So yesterday (February 24), I was slated, according to my downloaded marathon schedule, to run 20 miles. Another milestone! Unfortunately, my teammate Heidi was out of town, which allowed me to wonder if I should go it alone or revamp my schedule. After discussing the pros and cons with one of my colleagues at work (let's just call him Coach Bob), I decided to stay true to my inflexible self and run the 20. We figured two 20-mile runs a week apart would not kill me. That remains to be seen.

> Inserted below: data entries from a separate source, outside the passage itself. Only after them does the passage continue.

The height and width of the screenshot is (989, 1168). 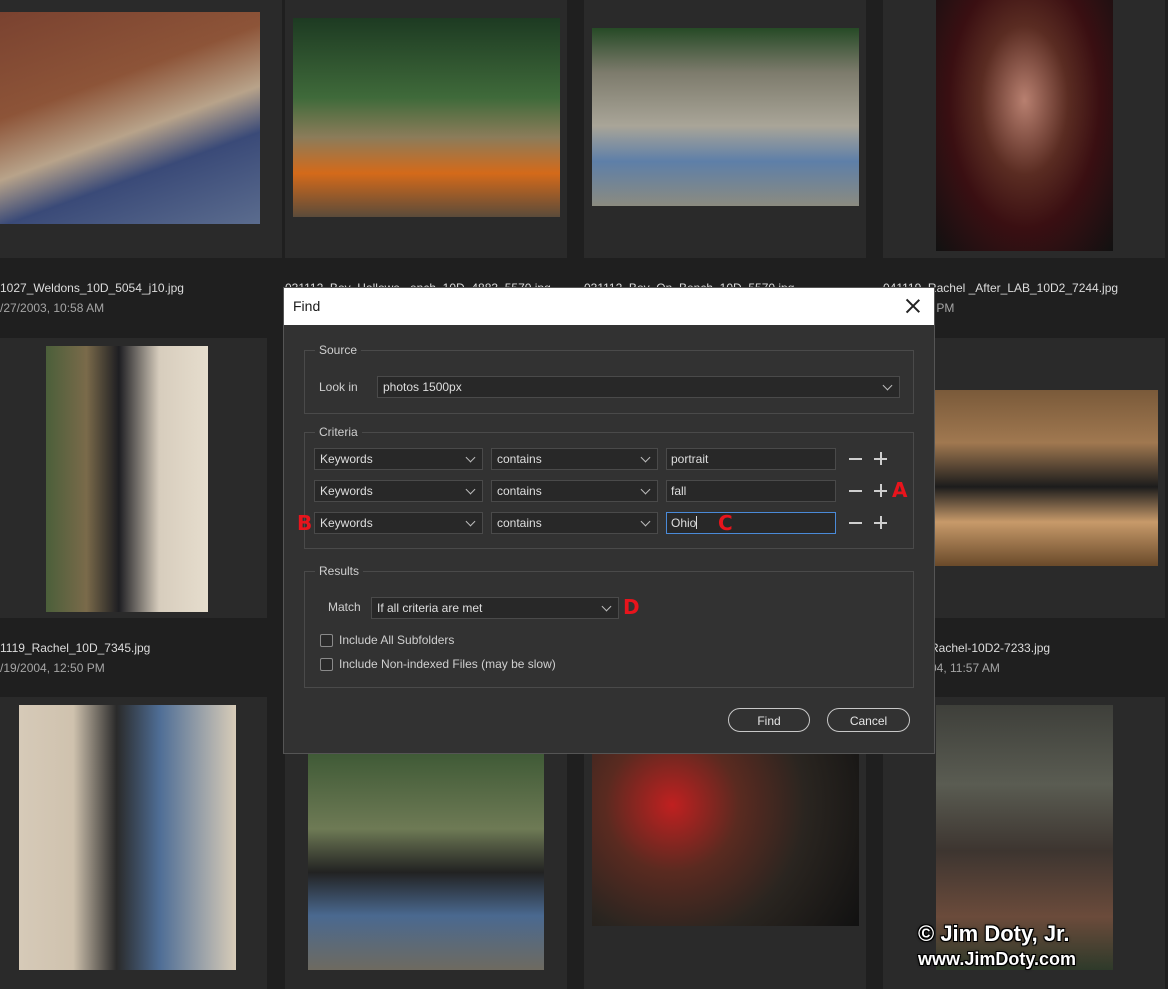 What do you see at coordinates (305, 523) in the screenshot?
I see `annotation-marker-b: B` at bounding box center [305, 523].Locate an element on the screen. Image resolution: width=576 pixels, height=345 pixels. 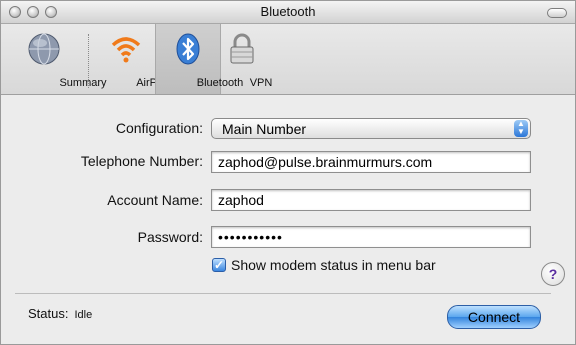
password-field: ••••••••••• is located at coordinates (371, 237).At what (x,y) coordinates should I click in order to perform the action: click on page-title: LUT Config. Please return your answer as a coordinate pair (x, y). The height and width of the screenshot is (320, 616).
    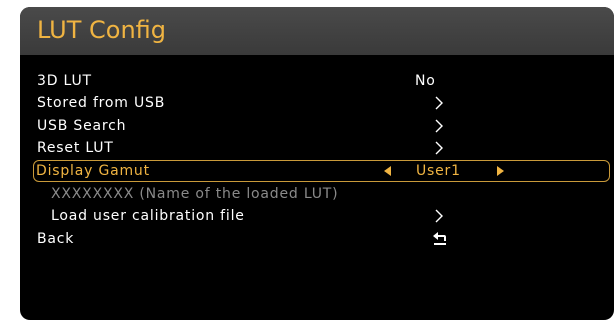
    Looking at the image, I should click on (102, 30).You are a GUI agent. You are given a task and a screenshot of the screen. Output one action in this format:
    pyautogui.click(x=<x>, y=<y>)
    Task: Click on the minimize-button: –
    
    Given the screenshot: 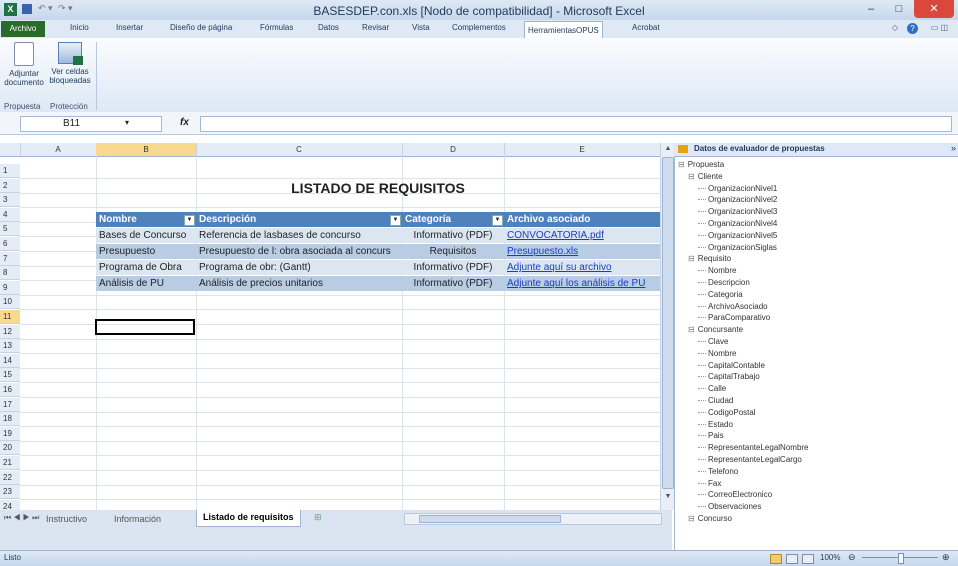 What is the action you would take?
    pyautogui.click(x=871, y=9)
    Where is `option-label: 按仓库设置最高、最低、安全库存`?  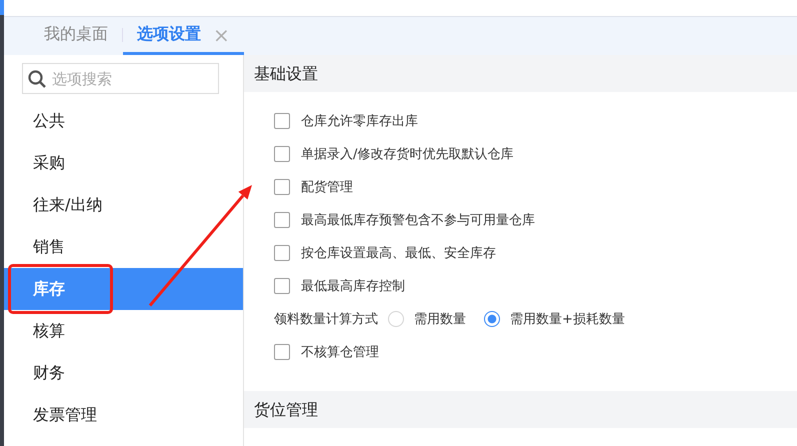 option-label: 按仓库设置最高、最低、安全库存 is located at coordinates (398, 253).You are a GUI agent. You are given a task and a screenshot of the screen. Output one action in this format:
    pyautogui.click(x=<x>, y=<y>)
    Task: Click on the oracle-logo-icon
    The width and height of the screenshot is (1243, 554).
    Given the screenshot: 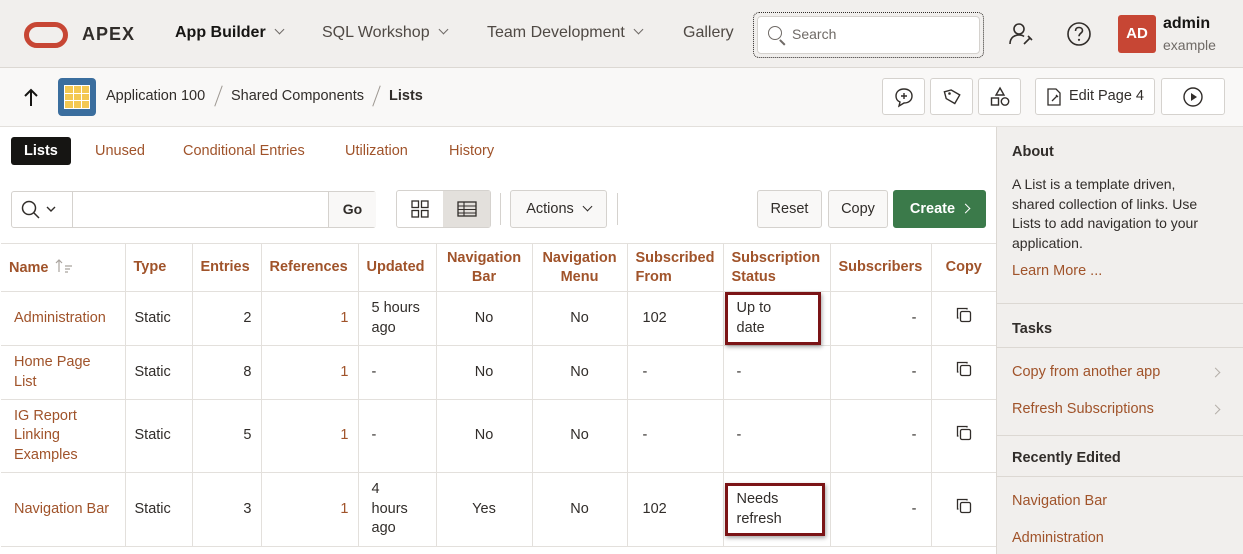 What is the action you would take?
    pyautogui.click(x=46, y=35)
    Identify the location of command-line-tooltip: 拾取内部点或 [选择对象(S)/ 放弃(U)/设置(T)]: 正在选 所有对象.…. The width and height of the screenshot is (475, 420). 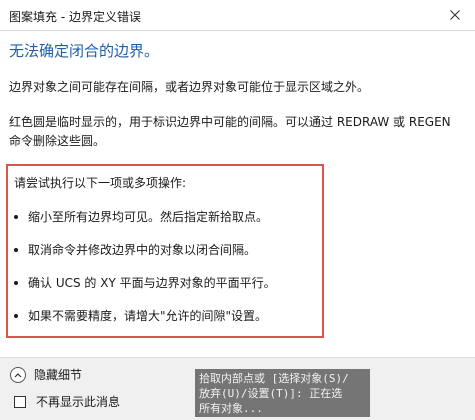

So of course yesterday dawned bright and sunny. I had decided to do two loops of 10 miles each, first running toward the finish line and then returning back to run a loop to Wellesley College. My husband Ken decided he would join me to run the second half and see what all the hoopla was about. Let me just reiterate how hard running this alone would be for me. I started out ok enough, but realized I had forgotten my ice “cleats” after I took about two steps. Because going back to the house would throw the timing off for all of the rest of the Saturday household goings-on, I decided to just watch where I was going. I soon discovered how maddening it was to keep one eye out for the cars (since half of the sidewalks are still caked with ice) and one eye down at my feet. And I am convinced we have drivers out there who thrill in seeing how many runners they can get to hop up on snow banks to avoid being creamed. I’m memorizing your plates!
I had purchased a small timer that was supposed to go off every 30 minutes to remind me to drink, but then realized I had no place to put it. So I stuck it in my glove and then realized that the pressure of putting my hand into the glove kept deactivating it. Back to the drawing board for that problem... By the time I got to the base of Boston College (a mere five miles), I was bored and freezing. I took off my gloves to drink and could barely pull the bottle off my belt because my fingers felt like frozen sausages. I turned back and immediately was hit by what seemed to be 50 mile an hour winds coming from the West. How could this be? I thought westerly winds were supposed to be balmy?! My only consolation was knowing “spitters” (those disgusting people who feel the need to blow volumes of fluid out of their mouths while running in close proximity to you) would pay a price today! Even more amazing to me as I headed back was passing people dressed in shorts and no gloves! How is that possible?!
I decided I hated running and would never leave the house again without checking the entire weekend forecast. My husband caught the brunt of my ire against the world as I met up with him for the second half. He suggested I call it a day, which always makes me do the opposite. So we headed west and I was pleased to see that several cars from various organizations had parked along the way, offering cheers, food and drink. Of coarse Ken stopped at every spot and I think believes this race is just one long tailgater! I felt like the horse who couldn't wait to be able to turn around and race back to the barn. My feet went numb around mile 14 and I felt like I had icicles hanging out of my nose (I probably did). At mile 19, one of my knees instantly started throbbing. My body was screaming at me to stop but I guess I couldn't hear it over the wind. I felt the seams of my UnderArmor burning into my legs (at least it was some warmth) and I can honestly say I don't think I could have gone to mile 21.
So today my knee feels “full” and my Achilles tendon aches. My only exercise today was going to the store and buying a box of frosted leprechaun cookies. I hope they work their magic by next Saturday.